Panasonic Leica DG 15mm Summilux f1.7 ASPH Cons:

  • I wish the lens hood was a little tighter when mounted on the bayonet mount styled system.
  • There is some distortion.
  • Slightly soft corners and edges at large apertures.
  • Some vignetting at f1.7.  I feel like it adds to the photo but some may not.

Panasonic Leica DG 15mm Summilux f1.7 ASPH Verdict:

A lens around this focal length needs to be more than just good; it needs to be excellent.  That’s because people treat something like this as their everyday lens.  They depend on it to do a lot of different tasks.  Basically, a lens like this is a workhorse.  Overall, I feel like Panasonic made a huge effort when designing the 15mm Summilux f1.7 ASPH.  For one, they definitely have the build quality down.  It’s not only solid and rugged, it’s ultra compact.  It’s a lens that makes you want to take everywhere and carrying around all day.  Then there’s the outrageously fast autofocus.  It locks on to everything without hesitation.  Lastly, there’s the superb image quality.  The Panasonic Leica DG 15mm Summilux f1.7 can be used throughout its aperture range to give you fantastic images with plenty of life in them.  Of course, I realize that this lens isn’t perfect but as a whole, it’s got so many good things going for it, that it’s simply hard to beat.  I am not usually a fan of lenses around the 28mm focal length but I definitely enjoyed my time with the 15mm Summilux, and this lens would one hundred percent have a place in my micro four thirds kit.
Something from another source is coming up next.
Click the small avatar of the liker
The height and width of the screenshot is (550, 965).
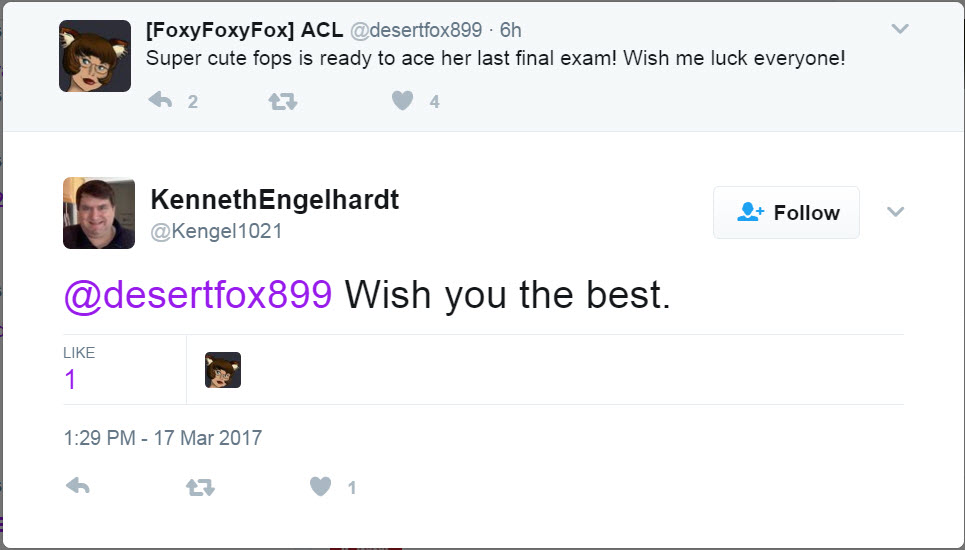coord(223,370)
Thanks for taking the time to read my review!  If you’re considering purchasing the the Panasonic 15mm Summilux f1.7, and my review helped you decide, please help support this site by purchasing from the links below or any mentioned in this review.  It will not cost you anything extra.  Thank you for your support!

Panasonic Leica DG 15mm Summilux f1.7 at B&H Photo

2 comments… add one
  • Lee Leblanc

    Hi awesome photos you took here. I have the same lens, and was wondering. Mine do not come out this sharp as what you posted.
    I am focused correctly, and using a you do any post processing, or do you have any tips for sharp images like the ones you listed? Thanks

    • Patrick

      Thank Lee!

      Much appreciated! Nearly all the photos in my blog are processed from RAW files. I use either Capture One or Camera Raw in Photoshop. In this case, I used Camera Raw but I never mess with the sharpness panel. In other words, all the sharpness is on default here. Sometimes, I’ll add a little clarity to the photos but my suggestion is to not overuse this. I hope this helps. Let me know if you have any other questions. Thanks for stopping by!